__What is expected__
In your answer, every line of the records should be written out exactly.

------ Data for the task

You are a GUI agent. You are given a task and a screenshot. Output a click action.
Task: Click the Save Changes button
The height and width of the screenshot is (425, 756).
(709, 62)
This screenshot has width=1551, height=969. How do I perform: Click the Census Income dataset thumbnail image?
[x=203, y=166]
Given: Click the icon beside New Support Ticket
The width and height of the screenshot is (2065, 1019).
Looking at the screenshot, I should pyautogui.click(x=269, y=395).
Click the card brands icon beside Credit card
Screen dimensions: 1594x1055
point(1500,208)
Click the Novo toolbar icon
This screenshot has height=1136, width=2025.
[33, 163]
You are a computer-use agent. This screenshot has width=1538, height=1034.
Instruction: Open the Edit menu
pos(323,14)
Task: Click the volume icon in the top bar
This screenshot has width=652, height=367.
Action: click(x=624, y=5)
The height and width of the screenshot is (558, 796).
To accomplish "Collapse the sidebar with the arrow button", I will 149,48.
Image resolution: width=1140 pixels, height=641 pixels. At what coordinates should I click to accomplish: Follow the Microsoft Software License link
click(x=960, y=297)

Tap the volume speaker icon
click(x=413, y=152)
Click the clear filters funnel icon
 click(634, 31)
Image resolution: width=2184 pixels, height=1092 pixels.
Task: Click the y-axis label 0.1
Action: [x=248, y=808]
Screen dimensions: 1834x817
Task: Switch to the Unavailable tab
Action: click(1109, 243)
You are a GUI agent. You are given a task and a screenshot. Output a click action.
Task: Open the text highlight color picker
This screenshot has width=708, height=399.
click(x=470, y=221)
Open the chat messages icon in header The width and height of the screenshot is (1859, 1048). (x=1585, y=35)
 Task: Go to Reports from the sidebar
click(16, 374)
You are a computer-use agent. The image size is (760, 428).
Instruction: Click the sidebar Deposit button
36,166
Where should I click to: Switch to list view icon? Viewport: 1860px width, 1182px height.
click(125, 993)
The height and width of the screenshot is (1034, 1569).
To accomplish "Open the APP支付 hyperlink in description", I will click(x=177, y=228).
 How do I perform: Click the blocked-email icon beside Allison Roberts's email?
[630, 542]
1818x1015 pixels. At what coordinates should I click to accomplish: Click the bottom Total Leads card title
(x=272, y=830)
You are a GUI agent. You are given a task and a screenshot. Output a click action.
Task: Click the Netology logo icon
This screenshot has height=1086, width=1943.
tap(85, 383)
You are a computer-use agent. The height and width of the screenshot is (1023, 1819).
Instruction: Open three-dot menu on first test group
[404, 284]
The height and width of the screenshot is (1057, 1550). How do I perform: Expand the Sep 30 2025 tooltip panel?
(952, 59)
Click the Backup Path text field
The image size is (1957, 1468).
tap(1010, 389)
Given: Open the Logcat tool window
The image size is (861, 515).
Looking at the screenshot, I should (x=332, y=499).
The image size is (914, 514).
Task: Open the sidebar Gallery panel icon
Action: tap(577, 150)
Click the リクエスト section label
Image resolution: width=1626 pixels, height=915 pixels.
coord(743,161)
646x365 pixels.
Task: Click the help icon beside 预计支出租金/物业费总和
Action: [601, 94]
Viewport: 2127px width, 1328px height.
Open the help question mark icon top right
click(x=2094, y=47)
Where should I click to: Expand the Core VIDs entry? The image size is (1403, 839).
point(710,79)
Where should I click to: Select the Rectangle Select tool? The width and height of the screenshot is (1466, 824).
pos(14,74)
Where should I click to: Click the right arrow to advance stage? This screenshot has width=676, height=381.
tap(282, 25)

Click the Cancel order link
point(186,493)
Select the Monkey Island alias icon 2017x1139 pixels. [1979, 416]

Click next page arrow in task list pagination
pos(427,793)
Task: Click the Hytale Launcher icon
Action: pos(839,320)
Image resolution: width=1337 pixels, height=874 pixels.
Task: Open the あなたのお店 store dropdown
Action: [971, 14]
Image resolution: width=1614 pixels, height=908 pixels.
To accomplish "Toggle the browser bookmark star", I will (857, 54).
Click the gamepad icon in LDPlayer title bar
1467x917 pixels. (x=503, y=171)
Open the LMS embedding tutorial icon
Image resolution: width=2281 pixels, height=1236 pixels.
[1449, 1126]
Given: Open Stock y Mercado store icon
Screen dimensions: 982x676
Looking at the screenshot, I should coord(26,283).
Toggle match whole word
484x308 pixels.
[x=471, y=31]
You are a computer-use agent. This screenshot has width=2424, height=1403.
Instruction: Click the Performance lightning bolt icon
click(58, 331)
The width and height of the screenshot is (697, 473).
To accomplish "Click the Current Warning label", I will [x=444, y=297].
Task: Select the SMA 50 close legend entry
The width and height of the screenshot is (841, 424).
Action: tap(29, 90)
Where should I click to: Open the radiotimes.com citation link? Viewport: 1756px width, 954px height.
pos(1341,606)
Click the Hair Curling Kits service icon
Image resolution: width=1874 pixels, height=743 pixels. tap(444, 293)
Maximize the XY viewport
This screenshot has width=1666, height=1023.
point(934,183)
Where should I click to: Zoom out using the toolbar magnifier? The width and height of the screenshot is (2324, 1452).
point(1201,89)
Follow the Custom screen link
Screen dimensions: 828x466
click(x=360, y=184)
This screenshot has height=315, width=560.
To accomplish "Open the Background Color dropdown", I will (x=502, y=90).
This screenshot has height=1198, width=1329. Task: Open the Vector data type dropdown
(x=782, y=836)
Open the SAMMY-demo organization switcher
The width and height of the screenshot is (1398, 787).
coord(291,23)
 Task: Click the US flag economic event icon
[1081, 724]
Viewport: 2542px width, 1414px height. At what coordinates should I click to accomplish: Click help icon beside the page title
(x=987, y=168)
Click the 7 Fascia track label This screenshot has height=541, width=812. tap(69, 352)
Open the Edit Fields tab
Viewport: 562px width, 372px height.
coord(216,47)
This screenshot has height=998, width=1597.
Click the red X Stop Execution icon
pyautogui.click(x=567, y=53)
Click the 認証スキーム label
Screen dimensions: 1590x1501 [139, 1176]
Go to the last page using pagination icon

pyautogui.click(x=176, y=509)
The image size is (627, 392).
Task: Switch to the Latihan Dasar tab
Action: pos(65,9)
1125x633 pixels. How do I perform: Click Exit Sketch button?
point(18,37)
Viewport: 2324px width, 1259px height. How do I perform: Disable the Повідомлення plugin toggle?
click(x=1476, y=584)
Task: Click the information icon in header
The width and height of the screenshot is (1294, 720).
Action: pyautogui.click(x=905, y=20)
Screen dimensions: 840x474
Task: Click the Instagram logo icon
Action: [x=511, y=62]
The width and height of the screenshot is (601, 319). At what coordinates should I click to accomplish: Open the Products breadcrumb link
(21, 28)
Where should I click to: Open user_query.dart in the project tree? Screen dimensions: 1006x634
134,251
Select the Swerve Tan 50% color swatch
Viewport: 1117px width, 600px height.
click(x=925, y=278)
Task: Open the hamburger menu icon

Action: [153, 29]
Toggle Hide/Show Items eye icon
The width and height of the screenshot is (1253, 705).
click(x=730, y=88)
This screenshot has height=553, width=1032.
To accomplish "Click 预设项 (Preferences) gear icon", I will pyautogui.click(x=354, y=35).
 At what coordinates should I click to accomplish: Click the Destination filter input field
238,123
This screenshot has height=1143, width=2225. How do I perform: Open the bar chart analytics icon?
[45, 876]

------------

__Solution to this task__
You are a GUI agent. You are given a task and a screenshot. Output a click action.
Task: Click the Save Changes button
The height and width of the screenshot is (425, 756).
(709, 62)
This screenshot has width=1551, height=969. How do I perform: Click the Census Income dataset thumbnail image?
[x=203, y=166]
Given: Click the icon beside New Support Ticket
The width and height of the screenshot is (2065, 1019).
Looking at the screenshot, I should pyautogui.click(x=269, y=395).
Click the card brands icon beside Credit card
Screen dimensions: 1594x1055
point(1500,208)
Click the Novo toolbar icon
This screenshot has height=1136, width=2025.
[33, 163]
You are a computer-use agent. This screenshot has width=1538, height=1034.
Instruction: Open the Edit menu
pos(323,14)
Task: Click the volume icon in the top bar
This screenshot has width=652, height=367.
Action: click(x=624, y=5)
The height and width of the screenshot is (558, 796).
To accomplish "Collapse the sidebar with the arrow button", I will 149,48.
Image resolution: width=1140 pixels, height=641 pixels. At what coordinates should I click to accomplish: Follow the Microsoft Software License link
click(x=960, y=297)

Tap the volume speaker icon
click(x=413, y=152)
Click the clear filters funnel icon
 click(634, 31)
Image resolution: width=2184 pixels, height=1092 pixels.
Task: Click the y-axis label 0.1
Action: [x=248, y=808]
Screen dimensions: 1834x817
Task: Switch to the Unavailable tab
Action: click(1109, 243)
You are a GUI agent. You are given a task and a screenshot. Output a click action.
Task: Open the text highlight color picker
This screenshot has width=708, height=399.
click(x=470, y=221)
Open the chat messages icon in header The width and height of the screenshot is (1859, 1048). (x=1585, y=35)
 Task: Go to Reports from the sidebar
click(16, 374)
You are a computer-use agent. The image size is (760, 428).
Instruction: Click the sidebar Deposit button
36,166
Where should I click to: Switch to list view icon? Viewport: 1860px width, 1182px height.
click(125, 993)
The height and width of the screenshot is (1034, 1569).
To accomplish "Open the APP支付 hyperlink in description", I will click(x=177, y=228).
 How do I perform: Click the blocked-email icon beside Allison Roberts's email?
[630, 542]
1818x1015 pixels. At what coordinates should I click to accomplish: Click the bottom Total Leads card title
(x=272, y=830)
You are a GUI agent. You are given a task and a screenshot. Output a click action.
Task: Click the Netology logo icon
This screenshot has height=1086, width=1943.
tap(85, 383)
You are a computer-use agent. The height and width of the screenshot is (1023, 1819).
Instruction: Open three-dot menu on first test group
[404, 284]
The height and width of the screenshot is (1057, 1550). How do I perform: Expand the Sep 30 2025 tooltip panel?
(952, 59)
Click the Backup Path text field
The image size is (1957, 1468).
tap(1010, 389)
Given: Open the Logcat tool window
The image size is (861, 515).
Looking at the screenshot, I should (x=332, y=499).
The image size is (914, 514).
Task: Open the sidebar Gallery panel icon
Action: tap(577, 150)
Click the リクエスト section label
Image resolution: width=1626 pixels, height=915 pixels.
coord(743,161)
646x365 pixels.
Task: Click the help icon beside 预计支出租金/物业费总和
Action: [601, 94]
Viewport: 2127px width, 1328px height.
Open the help question mark icon top right
click(x=2094, y=47)
Where should I click to: Expand the Core VIDs entry? The image size is (1403, 839).
point(710,79)
Where should I click to: Select the Rectangle Select tool? The width and height of the screenshot is (1466, 824).
pos(14,74)
Where should I click to: Click the right arrow to advance stage? This screenshot has width=676, height=381.
tap(282, 25)

Click the Cancel order link
point(186,493)
Select the Monkey Island alias icon 2017x1139 pixels. [1979, 416]

Click next page arrow in task list pagination
pos(427,793)
Task: Click the Hytale Launcher icon
Action: pos(839,320)
Image resolution: width=1337 pixels, height=874 pixels.
Task: Open the あなたのお店 store dropdown
Action: [971, 14]
Image resolution: width=1614 pixels, height=908 pixels.
To accomplish "Toggle the browser bookmark star", I will (857, 54).
Click the gamepad icon in LDPlayer title bar
1467x917 pixels. (x=503, y=171)
Open the LMS embedding tutorial icon
Image resolution: width=2281 pixels, height=1236 pixels.
[1449, 1126]
Given: Open Stock y Mercado store icon
Screen dimensions: 982x676
Looking at the screenshot, I should coord(26,283).
Toggle match whole word
484x308 pixels.
[x=471, y=31]
You are a computer-use agent. This screenshot has width=2424, height=1403.
Instruction: Click the Performance lightning bolt icon
click(58, 331)
The width and height of the screenshot is (697, 473).
To accomplish "Click the Current Warning label", I will [x=444, y=297].
Task: Select the SMA 50 close legend entry
The width and height of the screenshot is (841, 424).
Action: tap(29, 90)
Where should I click to: Open the radiotimes.com citation link? Viewport: 1756px width, 954px height.
pos(1341,606)
Click the Hair Curling Kits service icon
Image resolution: width=1874 pixels, height=743 pixels. tap(444, 293)
Maximize the XY viewport
This screenshot has width=1666, height=1023.
point(934,183)
Where should I click to: Zoom out using the toolbar magnifier? The width and height of the screenshot is (2324, 1452).
point(1201,89)
Follow the Custom screen link
Screen dimensions: 828x466
click(x=360, y=184)
This screenshot has height=315, width=560.
To accomplish "Open the Background Color dropdown", I will (x=502, y=90).
This screenshot has height=1198, width=1329. Task: Open the Vector data type dropdown
(x=782, y=836)
Open the SAMMY-demo organization switcher
The width and height of the screenshot is (1398, 787).
coord(291,23)
 Task: Click the US flag economic event icon
[1081, 724]
Viewport: 2542px width, 1414px height. At what coordinates should I click to accomplish: Click help icon beside the page title
(x=987, y=168)
Click the 7 Fascia track label This screenshot has height=541, width=812. tap(69, 352)
Open the Edit Fields tab
Viewport: 562px width, 372px height.
coord(216,47)
This screenshot has height=998, width=1597.
Click the red X Stop Execution icon
pyautogui.click(x=567, y=53)
Click the 認証スキーム label
Screen dimensions: 1590x1501 [139, 1176]
Go to the last page using pagination icon

pyautogui.click(x=176, y=509)
The image size is (627, 392).
Task: Switch to the Latihan Dasar tab
Action: pos(65,9)
1125x633 pixels. How do I perform: Click Exit Sketch button?
point(18,37)
Viewport: 2324px width, 1259px height. How do I perform: Disable the Повідомлення plugin toggle?
click(x=1476, y=584)
Task: Click the information icon in header
The width and height of the screenshot is (1294, 720).
Action: pyautogui.click(x=905, y=20)
Screen dimensions: 840x474
Task: Click the Instagram logo icon
Action: [x=511, y=62]
The width and height of the screenshot is (601, 319). At what coordinates should I click to accomplish: Open the Products breadcrumb link
(21, 28)
Where should I click to: Open user_query.dart in the project tree? Screen dimensions: 1006x634
134,251
Select the Swerve Tan 50% color swatch
Viewport: 1117px width, 600px height.
click(x=925, y=278)
Task: Open the hamburger menu icon

Action: [153, 29]
Toggle Hide/Show Items eye icon
The width and height of the screenshot is (1253, 705).
click(x=730, y=88)
This screenshot has height=553, width=1032.
To accomplish "Click 预设项 (Preferences) gear icon", I will pyautogui.click(x=354, y=35).
 At what coordinates should I click to accomplish: Click the Destination filter input field
238,123
This screenshot has height=1143, width=2225. How do I perform: Open the bar chart analytics icon?
[45, 876]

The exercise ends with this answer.